# STORED DATA:

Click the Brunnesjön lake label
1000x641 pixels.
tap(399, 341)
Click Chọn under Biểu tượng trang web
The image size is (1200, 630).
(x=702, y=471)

# TASK REQUIREMENTS:
Write the material out again in its entirety, exactly as shown.

# RESPONSE TO THE EXERCISE:
Click the Brunnesjön lake label
1000x641 pixels.
tap(399, 341)
Click Chọn under Biểu tượng trang web
The image size is (1200, 630).
(x=702, y=471)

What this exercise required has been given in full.